● TEXT SECTION:
JG: It cannot. I have been trying to do online classes for my students in JNU. I have 92 students, it’s a compulsory class. Not more than 35 to 40 are being able to connect to the lecture. They cannot connect and it’s too heavy for them to even download. About 25% of them do not have laptops. You can’t just watch a lecture on the phone, you cannot access the materials on your phone. And some of them have written and pointed this out. Somebody is in Sikkim, somebody is in Mizoram, somebody is in Kashmir. How can they have access? This is really deepening the divide.
N13: A lot of people, especially migrants, who have gone back to the villages are not coming back because they don’t get any benefits in the urban centres. Do you think this will completely wreck the rural economy?
JG: I think a lot depends on how the government responds. If the government actually, for example, dramatically increased the allocations and allowed MGNREGA (the rural job scheme) to meet the demand, if it actually enabled small, medium and micro enterprises and provided them a proper package for revival in the rural areas, then we could get a recovery in the rural economy. Migration is not a joyous thing. It’s not fun to be away from your family, your children, your parents and have them die in your absence, but people do it because they are desperate. But we have broken that basic social contract. As a migrant worker, overnight, you can lose your job and you have no idea when you will get your compensation, you will not get any protection and we will even prevent you from going back. With that kind of betrayal very few people will feel safe about going back to the urban areas to work.
N13: Can you suggest a few measures that can be taken in the short term and in the long term?
JG: I think in the short term, we must, as I said, immediately revive demand in the economy, which means that we have to actually put money in the hands of the people who have been deprived of it. That refers to all the informal workers. They should be paid Rs.7,000 a month. We must immediately provide food to everybody, 10 kg per person for six months at least. We must dramatically increase the NREGA by allowing all adults to work and not put any limit in the number of days. It should not be ‘maximum hundred days per household’, it should be such that any adult can go and work without a limit on the number of days they can work. We must introduce an ‘Urban Employment Guarantee.’ These are the immediate measures. We have estimated that doing this immediately would cost about 5% of GDP. A fiscal increase of 5% can be paid immediately by borrowing from the central bank. Over time, you have to pay for it. Right now, you just have to borrow from RBI and do it. Over the next few years, you have to raise more money.

● EXPLORE THE MATERIAL:
A – In the interview above, how much money a month does JG say informal workers should be paid?
B – Continue the interview on India's rural economy, picking up after its final sentence.

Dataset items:
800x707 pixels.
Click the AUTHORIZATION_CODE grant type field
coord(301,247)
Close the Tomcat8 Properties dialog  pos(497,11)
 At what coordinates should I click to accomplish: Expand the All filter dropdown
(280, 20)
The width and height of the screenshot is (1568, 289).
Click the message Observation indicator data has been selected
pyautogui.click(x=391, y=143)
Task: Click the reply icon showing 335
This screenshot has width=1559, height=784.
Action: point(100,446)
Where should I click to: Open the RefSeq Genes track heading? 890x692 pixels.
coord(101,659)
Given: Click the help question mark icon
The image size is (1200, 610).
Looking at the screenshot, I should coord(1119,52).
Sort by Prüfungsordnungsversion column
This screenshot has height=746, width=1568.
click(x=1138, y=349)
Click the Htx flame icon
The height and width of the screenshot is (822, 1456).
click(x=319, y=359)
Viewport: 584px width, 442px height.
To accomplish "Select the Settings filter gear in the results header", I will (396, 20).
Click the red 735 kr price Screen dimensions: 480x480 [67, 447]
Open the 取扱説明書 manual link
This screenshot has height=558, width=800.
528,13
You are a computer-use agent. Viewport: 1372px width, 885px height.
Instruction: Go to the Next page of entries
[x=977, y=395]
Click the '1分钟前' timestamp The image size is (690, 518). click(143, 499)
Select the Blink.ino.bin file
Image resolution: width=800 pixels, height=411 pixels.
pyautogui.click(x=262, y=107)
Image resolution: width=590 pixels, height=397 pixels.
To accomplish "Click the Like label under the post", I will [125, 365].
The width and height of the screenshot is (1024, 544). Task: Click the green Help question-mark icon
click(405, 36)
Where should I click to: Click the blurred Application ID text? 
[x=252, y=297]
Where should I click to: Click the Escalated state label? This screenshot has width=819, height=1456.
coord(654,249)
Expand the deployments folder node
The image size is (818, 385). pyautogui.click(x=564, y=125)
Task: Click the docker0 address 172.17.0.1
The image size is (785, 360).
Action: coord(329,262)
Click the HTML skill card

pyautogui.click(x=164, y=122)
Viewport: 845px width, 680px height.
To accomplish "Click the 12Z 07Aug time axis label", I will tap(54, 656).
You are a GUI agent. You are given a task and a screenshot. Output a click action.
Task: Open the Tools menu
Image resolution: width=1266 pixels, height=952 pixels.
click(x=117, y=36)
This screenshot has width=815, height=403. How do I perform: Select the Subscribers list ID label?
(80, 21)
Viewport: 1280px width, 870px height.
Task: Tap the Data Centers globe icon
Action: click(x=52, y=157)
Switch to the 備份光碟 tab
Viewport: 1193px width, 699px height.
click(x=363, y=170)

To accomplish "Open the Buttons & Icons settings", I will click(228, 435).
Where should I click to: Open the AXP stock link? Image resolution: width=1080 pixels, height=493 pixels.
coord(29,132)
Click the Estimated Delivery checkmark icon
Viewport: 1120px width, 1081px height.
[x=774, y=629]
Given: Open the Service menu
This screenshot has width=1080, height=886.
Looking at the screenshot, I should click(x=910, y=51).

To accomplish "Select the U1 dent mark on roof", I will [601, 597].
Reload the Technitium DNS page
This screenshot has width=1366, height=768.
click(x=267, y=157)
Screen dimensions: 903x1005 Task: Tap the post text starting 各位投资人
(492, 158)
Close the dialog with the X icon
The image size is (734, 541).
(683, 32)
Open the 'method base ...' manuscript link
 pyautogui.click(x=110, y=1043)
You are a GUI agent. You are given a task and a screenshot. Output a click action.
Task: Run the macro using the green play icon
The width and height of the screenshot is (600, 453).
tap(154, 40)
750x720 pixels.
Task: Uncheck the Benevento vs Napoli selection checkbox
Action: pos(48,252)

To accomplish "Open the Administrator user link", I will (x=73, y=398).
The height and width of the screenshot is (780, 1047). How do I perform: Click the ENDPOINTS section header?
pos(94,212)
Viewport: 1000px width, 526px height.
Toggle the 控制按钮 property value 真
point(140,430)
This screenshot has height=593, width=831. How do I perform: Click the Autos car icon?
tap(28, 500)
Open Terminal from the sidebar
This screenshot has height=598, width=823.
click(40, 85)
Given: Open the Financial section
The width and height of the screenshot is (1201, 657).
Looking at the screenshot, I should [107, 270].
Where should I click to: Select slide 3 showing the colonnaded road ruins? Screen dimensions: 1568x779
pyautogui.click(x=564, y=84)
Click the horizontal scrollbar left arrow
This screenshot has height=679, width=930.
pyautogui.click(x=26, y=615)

● RESULTS OF THE TASKS:
A – Rs.7,000 a month.

B –
You also have to have a wealth tax. Just tax the top 1% of the population, not everybody. You tax 4% of their wealth, introduce inheritance tax and tax multinationals. At the moment MNCs are getting away without paying any taxes in India. Facebook, Google and Amazon and others barely pay any taxes because they shift all their profits outside India.
This is just one pandemic. And we know we will have more and more natural disasters. So in the medium term, we have to have much more public spending on adaptation. And we need much more public investment in the care economy. We don’t have enough health workers and we don’t invest enough in healthcare. For all of that we have to put more effort into coordinating between the central and state governments. Sadly, unfortunately, among the many things that this government has undone is the idea of the country (India) and unfortunately, this country cannot revive until they bring it back in some form.
N13: What should the civil society do at this juncture?
JG: Civil society’s job is to hold the government to account instead of allowing the government to tell us to do our job. The basic problem is that the economy has to revive and it can’t revive via manipulation, bamboozling, lying, cheating, and bullying. So you have to do the things that will make it revived and our job as civil society is to demand that the government do all the things that will revive the economy and preserve us from other public health disasters.